Spurlock claimed he was trying to imitate what an average diet for a regular eater at McDonald's-a person who would get little to no exercise-would do to them. Spurlock's intake of 5,000 calories per day was well over twice the recommended daily intake for a sedentary adult male, which would amount to only about 2,300 calories. A typical man consuming as many calories as Spurlock did would gain nearly a pound a day (which is roughly how much Spurlock gained), a rate of weight gain that could not be sustained for long periods. Additionally, Spurlock did not demonstrate or claim that anyone, let alone a substantial number of people, eats at McDonald's three times per day. In fact McDonald's is mentioned during the movie to have two classes of users of their restaurants: There are the "Heavy Users," (about 72% of the customers, who eat at their restaurants once or twice a week), and the "SUPER Heavy Users" (about 22% of the customers, who eat McDonald's 3 or more times a week). But no one was found who ate at McDonald's three times a day. This brings out the fact that maybe Morgan was exactly as objective as he should have been. There is a clear exaggeration of his "Mc Diet" as no one was found to be eating as much fast food as he did. However, the counter argue this claim one can say that maybe not every day but like a few participants in the documentary said the eat fast food up to 3 times a week. So if one spreads those continuous 30 days over couple of months the result might be the same. The only difference left will be that Morgan's body and health showed accelerated reaction to the fast food intake because he did it at an extreme level. According to Bill Nichols in 'Introduction to Documentary' (2001:163): Social issue documentaries are usually in expository mode. However, Morgan Spurlock contradicts this statement by making a social issue documentary in a participatory mode making it more a 'personal portraiture' documentary. If 'super Size Me' was to be categorised in the basic six mode of documentary according to Bill Nichols, it would be a participatory documentary. In the latter, investigation takes a step back to make way for a more responsive and reflective relationship in unfolding the events by the filmmaker (Bill Nichols 2001:119). 'Super size Me' is a personal testimonial where Morgan Spurlock's voice is prominent throughout the overall structure of the film and this is what hold the audience's attention.

It will be appropriate at this point to go deeper into the documentary 'Super Size Me' and analyse it in order to understand the objectives and mode of the documentary.

Firstly, Super size Me is the idea of an ordinary American filmmaker Morgan Spurlock. This is an important fact to be taken into consideration because eventually the ideology and aim intended by Morgan Spurlock is what will 'direct' the ideas reflected in the documentary, hence, objectivity can be compromised. For reality to be completely present in order to have a real documentary there should be ideally, no draw backs on objectivity in the portrayal of ideas.

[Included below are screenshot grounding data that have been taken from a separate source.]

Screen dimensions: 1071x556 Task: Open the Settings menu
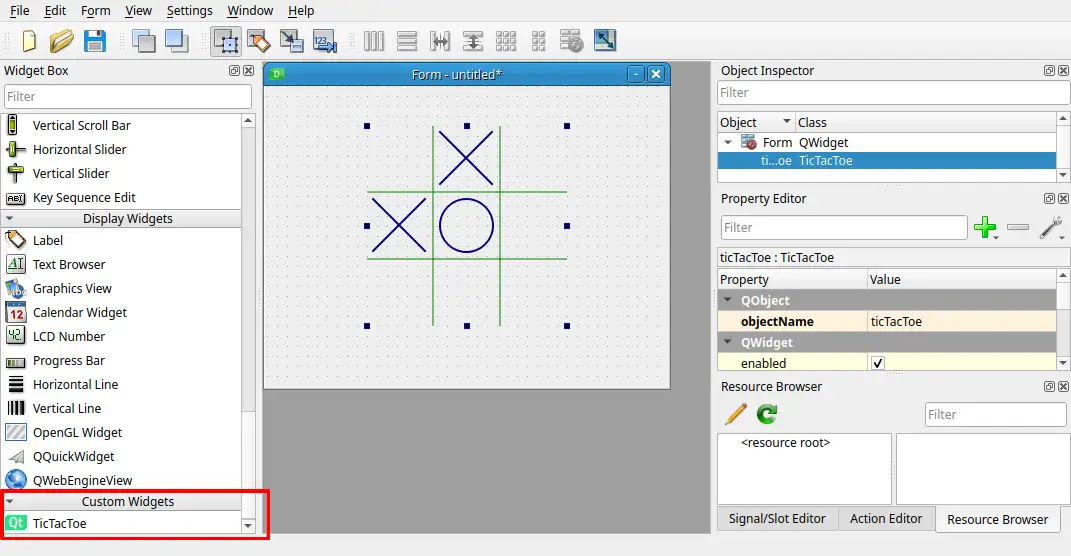pyautogui.click(x=189, y=10)
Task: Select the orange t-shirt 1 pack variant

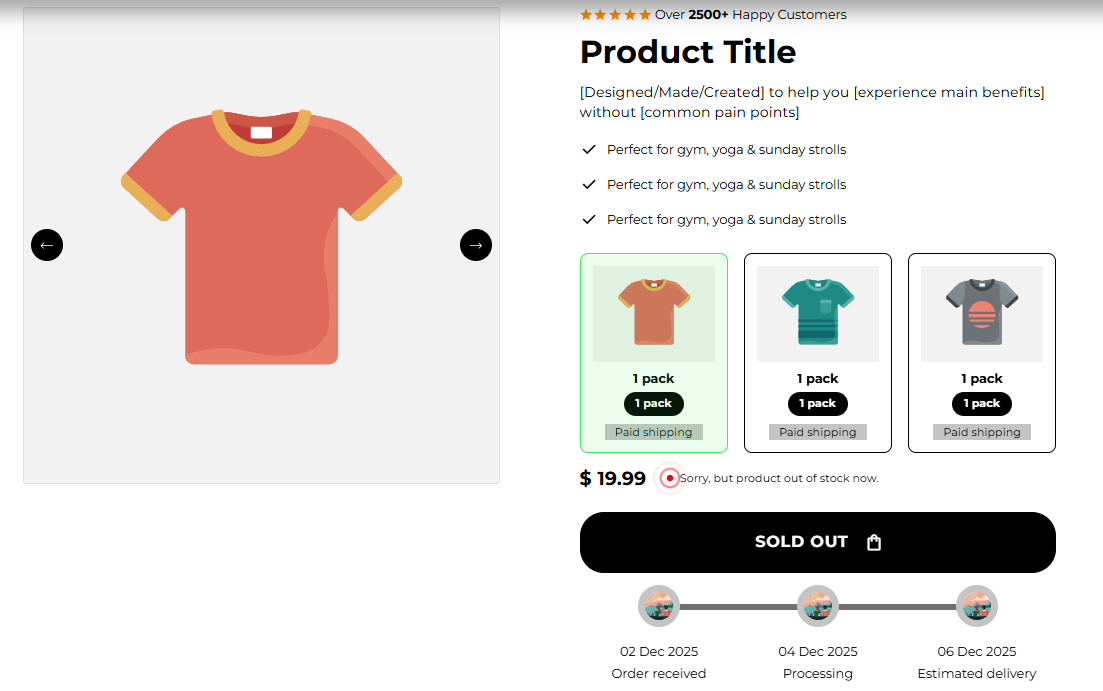Action: point(654,353)
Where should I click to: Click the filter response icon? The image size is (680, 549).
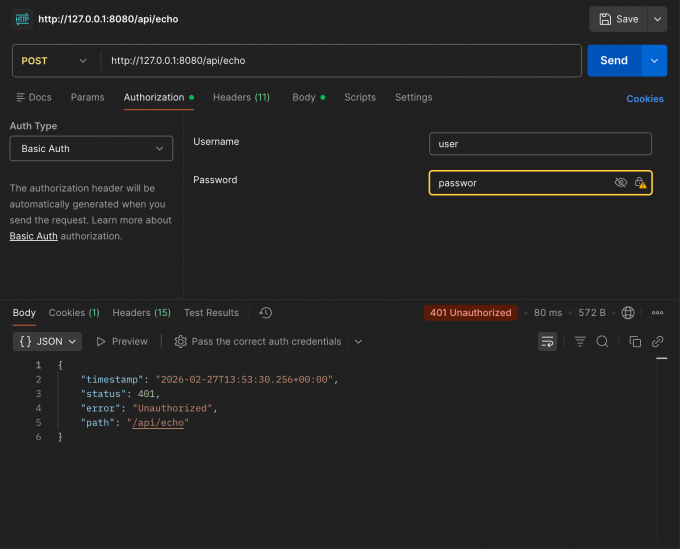tap(580, 342)
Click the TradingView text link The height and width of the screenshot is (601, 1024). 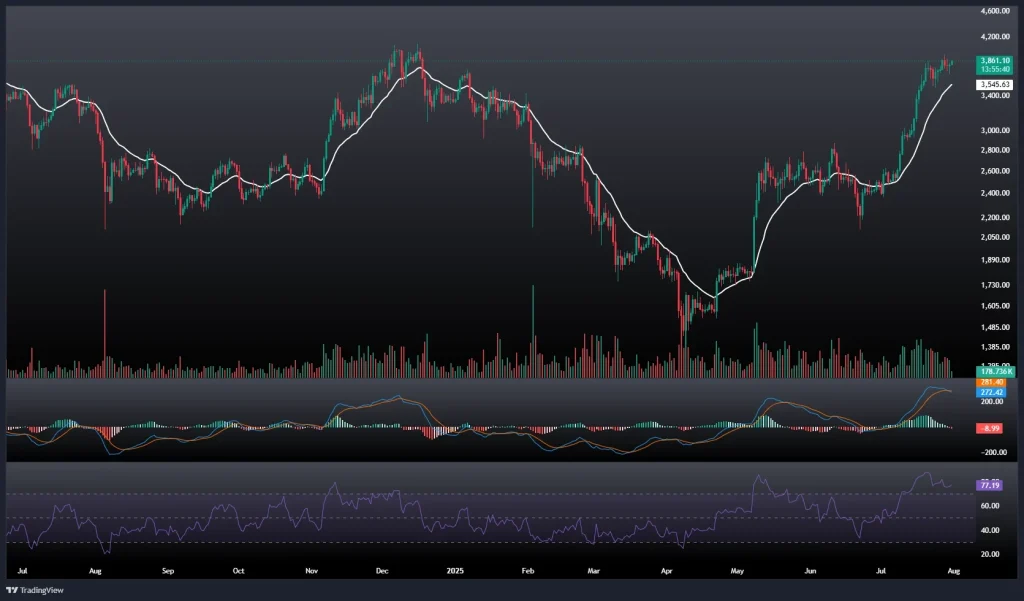coord(44,590)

Secondly, Super size Me is more to do with creating awareness amongst people. Creating awareness is the state or ability to perceive, to feel, or to be conscious of events. In this level of consciousness, sense data can be confirmed by an observer without necessarily implying understanding. This suggests that Spurlock was not aiming at influencing people to completely revolt against fast food but at least beware and conscious of the harmful effects of it. He leaves it upon the audience to make their choice without brainwashing them.

Thirdly, Super Size me is what Grierson would categorize under participatory mode, in which filmmakers move from behind the camera and appear as subjects in their own work like Spurlock carries out his experiment himself and becomes the main subject of the documentary. He is the director, producer and writer of the documentary. So much control over a project does make it a very passionate and well organised piece of work; however, with so much power and control over a project, the audience might be getting the side of story which the director has in mind. Hence, can the audience be completely dependent on what is being shown to them and believe that Spurlock was being completely objective?

The audience plays a great role in what and how the director delivers the documentary. 'Super Size Me' was released in 2004, mainly for the American audience as he directs his attention to Americans by repeatedly saying 'WE are...' The taste of what the audience want now is different from what was expected in earlier years when illiteracy levels were at their highest. The audience want something more intellectually stimulating and not propaganda. Moreover, reality and truth in the form of controversy is what really gets people's attention. This probably the deciding factor when it comes to Spurlock putting together eye catching facts and shocking moments like his depression, or his girlfriend admitting to him being not as good as before during sexual intercourse. Such facts can be hidden or edited out, but the director keeps it, to show his transparency but also to add the elements that sell in today's world.

In addition, editing plays a big role in representing reality. The camera can capture all the truth there is to be captured, but the audience eventually see what is presented to them after much chopping done in the editing room. Director's choice of scenes, images and music is what is eventually reflected in the documentary. In other words, only one or a few people's choice or ideology is selected and presented to the audience. The director's selection does not necessarily have to reflect the reality. Therefore, how is reality ever represented in documentaries?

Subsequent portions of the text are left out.